Credit metric costs have gone from a range of $150 to $250 for a conventional loan in April 2024 to an average above $500, according to the Community Home Lenders of America. The cost also doubled between 2022 and 2023, going from around $50 to $100 or more.
"According to a recent survey of CHLA members, the 2026 figure is now $540 on average, more than 10 times the cost four years ago," the association wrote in the update to its earlier white paper.
CHLA's view of the issues
FICO, the three major credit bureaus and resellers all contributed to the price increase but the association called the score provider as the driving force behind the hike.
"While credit bureaus and resellers have also increased prices in recent years, these price additions have occurred at a slower percentage rate than the foundational FICO price jumps," CHLA wrote.
The association said it is forecasting another increase this fall because the company's financials show it relies heavily on the mortgage credit-score channel as the only business line with "high growth" sufficient to sustain a strong price-earnings ratio.
FICO and the credit bureaus — Equifax, Experian and TransUnion — all have seen their stock prices trend lower amid increased competition between them and calls from officials like Sen. Joshua Hawley, R-Mo., for scrutiny. Their prices have shown signs of stabilizing more recently.
The credit bureaus are behind VantageScore, which the association urged the GSEs and their oversight agency to swiftly implement in order to introduce more competition to FICO. FICO Classic has been the GSEs' only score for years.
The enterprises and their conservator plan to add FICO 10T and VantageScore 4.0 to fulfill a legislative mandate requiring more modern scores that analyze a broader range of data, including rental payment history.
In calling for the enterprises to implement VantageScore 4.0, the association urged them not to wait for the arrival of historical FICO 10T data necessary to also add that metric.
CHLA additionally suggested that Fannie and Freddie "establish their own business subsidiaries to evaluate the creditworthiness of borrowers," and later sell them off.
The GSEs' oversight entity, which was previously known as the Federal Housing Finance Agency, has been in the process of getting the 10T data available for rollout. Its current director, Bill Pulte, has rebranded it US Federal Housing.
FICO's response
FICO said in a statement responding to the CHLA's report that it has done what's necessary for the 10T rollout, which is now in enterprises' hands.
The score provider also confirmed that its wholesale royalty has been twice as high or higher in recent years when resold, but said this was done "without a corresponding increase from FICO."

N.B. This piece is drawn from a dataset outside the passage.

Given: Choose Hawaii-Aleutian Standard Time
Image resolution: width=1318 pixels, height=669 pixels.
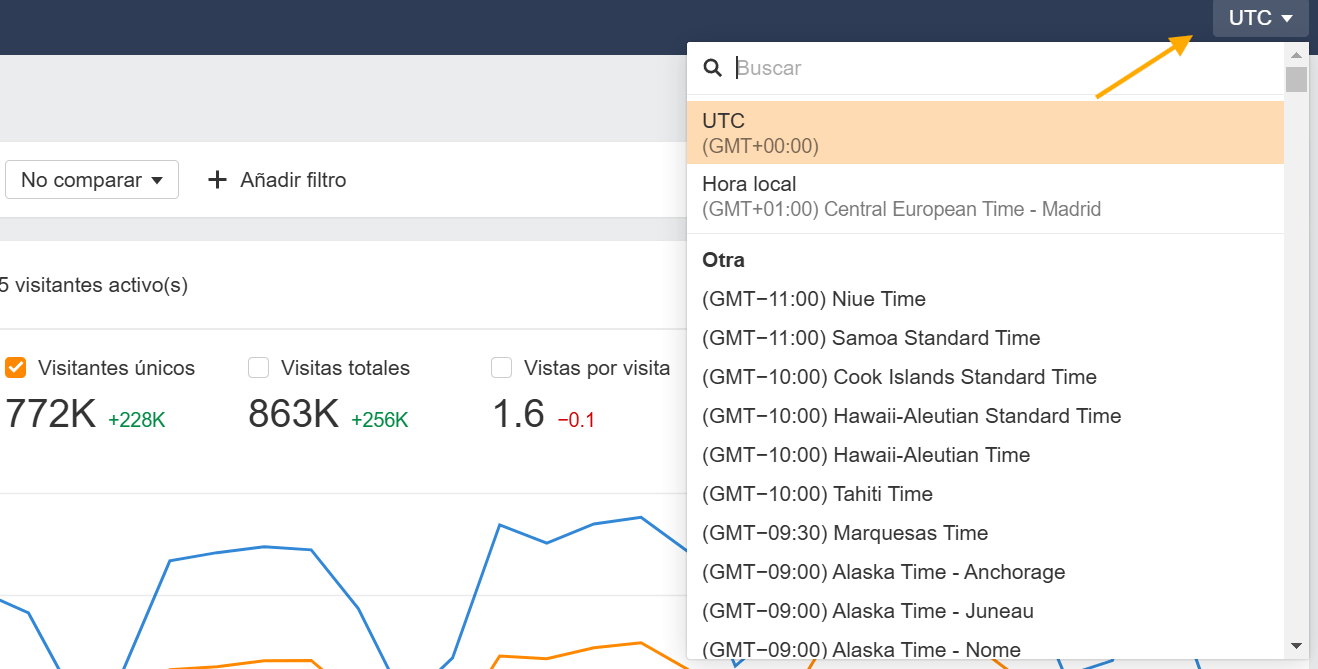Looking at the screenshot, I should [x=911, y=416].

The score provider also noted that its pricing model has changed over time and said the direct license program option it launched last year was designed to address broader cost pressures.

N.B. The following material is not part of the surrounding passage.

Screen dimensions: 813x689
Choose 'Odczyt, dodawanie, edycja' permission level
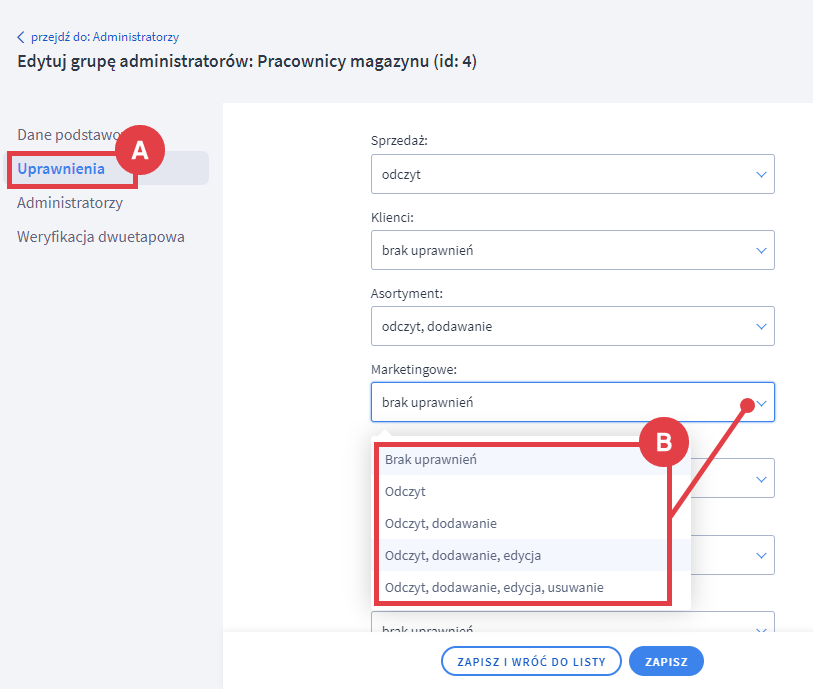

The direct license wholesale royalty fee is $4.95 per score "representing roughly a 50% reduction in the average per-score fees paid to tri-merge resellers due to the markups," FICO said, referencing the current requirement to get reports from all three bureaus for mortgages.

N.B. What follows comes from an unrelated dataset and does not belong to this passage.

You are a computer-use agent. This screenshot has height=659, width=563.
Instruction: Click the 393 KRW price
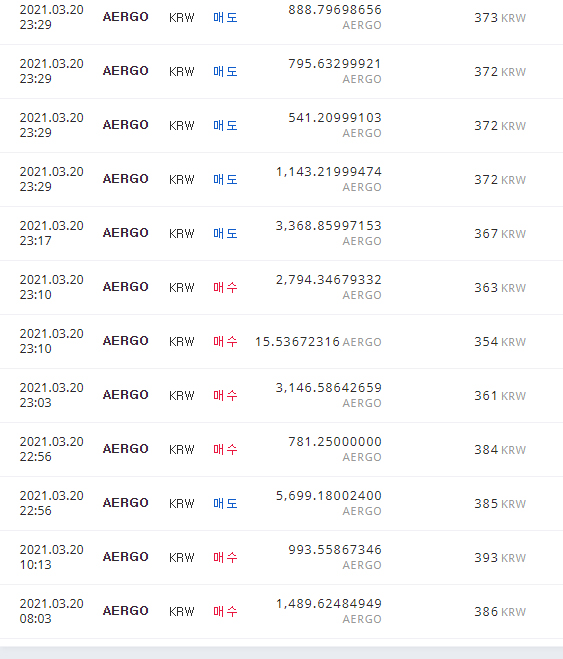(x=500, y=557)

"A $33 funded loan fee per borrower per score applies only when a FICO-scored loan closes, replacing the prior secondary-use re-issue fee," the score provider said, noting that lenders can choose between this option and a $10 per score wholesale model.
Other costs
Roughly $500 or so of the total cost CHLA cites comes from other sources, according to FICO.
National Credit Reporting Association President Eric Ellman said in an email that the group's reseller members "agree that the cost of credit reports and scores are high and getting higher" but indeed that
"Since our members are price takers and not price makers we, like consumers, are cost sensitive," he said.
"We're curious about how CHLA arrived at its market cost assessment because its numbers seem inflated," Ellman added. "The NCRA strongly supports credit report and score competition. A marketplace with strong competition in these areas would promote pricing stability.
CHLA arrived at its cost estimate by asking its members to ballpark the expense per loan for credit reporting and scoring overall. The association then calculated an average.
The Consumer Data Industry Association, which represents credit reporting agencies, declined comment.
Some credit bureaus have said their price hikes are inflation based. Equifax, Experian and TransUnion also have respectively engaged in various new pricing structures and discounts designed to address the rising costs of credit metrics in the past year.